Stuffed Spaghetti Squash

A hearty and nutritious dish combining roasted spaghetti squash with a savory filling of ground beef, vegetables, and cheese.
Prep Time 15 minutes
Cook Time 1 minute
Total Time 1 minute
Course Dinner
Cuisine American
Servings 6 casserole
Calories 400 kcal

Equipment

  • Oven
  • Baking Dish
  • Skillet
  • Baking Sheet
  • Knife
  • Cutting Board

Ingredients
  

  • 1 piece spaghetti squash (approximately 2 kg/4 lbs)
  • 2 Tbsp olive oil divided
  • 1 large white onion finely diced
  • 1 lb lean ground beef
  • 4 cloves garlic minced
  • 200 g cremini mushrooms diced
  • 1 cup tomato passata or tomato sauce
  • 1 tsp salt
  • 1/2 tsp freshly ground black pepper
  • 1/4 cup fresh basil finely chopped
  • 1 cup mozzarella cheese grated
  • 1/4 cup Parmesan cheese
  • As needed fresh parsley finely chopped (for garnish)

Instructions
 

  • Preheat your oven to 425°F (220°C).
  • Cut the spaghetti squash in half lengthwise, scoop out the seeds, and place it cut-side up on a baking sheet. Drizzle with 1 tablespoon of olive oil and season with salt and pepper.
  • Roast the squash for 45-50 minutes until the flesh pulls away easily from the shell with a fork.
  • While the squash is roasting, heat the remaining tablespoon of olive oil in a large skillet over medium heat. Add the diced onion and cook for about 5 minutes until translucent.
  • Add the ground beef to the skillet and cook for another 5 minutes until browned.
  • Stir in the chopped mushrooms and minced garlic. Cook until the beef is no longer pink and the mushrooms have softened.
  • Pour in the tomato passata, salt, and black pepper. Bring to a boil, then reduce the heat and let simmer for about 15 minutes.
  • Once the spaghetti squash is done, remove it from the oven and scrape out about half of the strands from each half. Mix these strands into the meat mixture along with the chopped basil.
  • Spoon the mixture back into the hollowed-out squash halves.
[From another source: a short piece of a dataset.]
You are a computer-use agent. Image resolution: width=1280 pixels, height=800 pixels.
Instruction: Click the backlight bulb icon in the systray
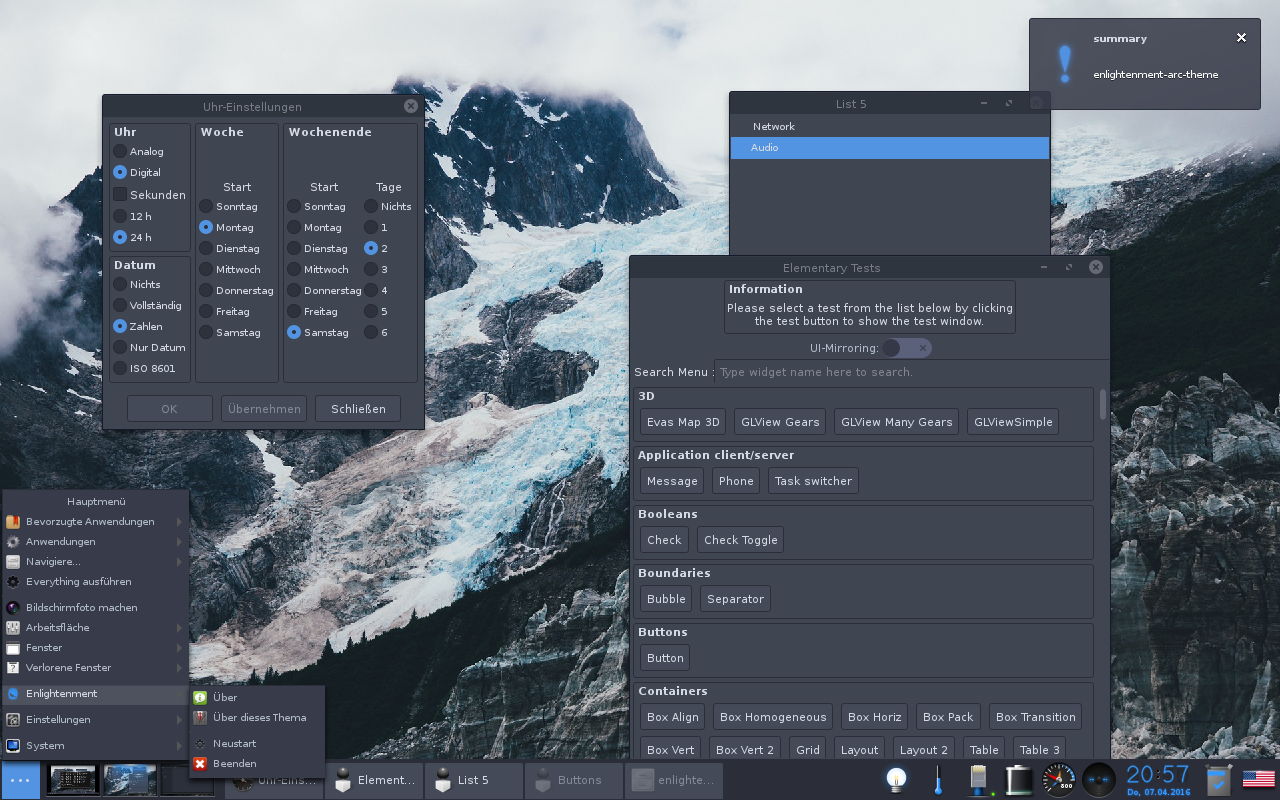pyautogui.click(x=894, y=779)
Top generously with mozzarella and sprinkle with Parmesan cheese.
  • Return to the oven and bake for an additional 10-15 minutes until the cheese is melted and bubbling.
  • If desired, broil for a few minutes for a golden finish, watching closely to avoid burning.
  • Garnish with fresh parsley before serving.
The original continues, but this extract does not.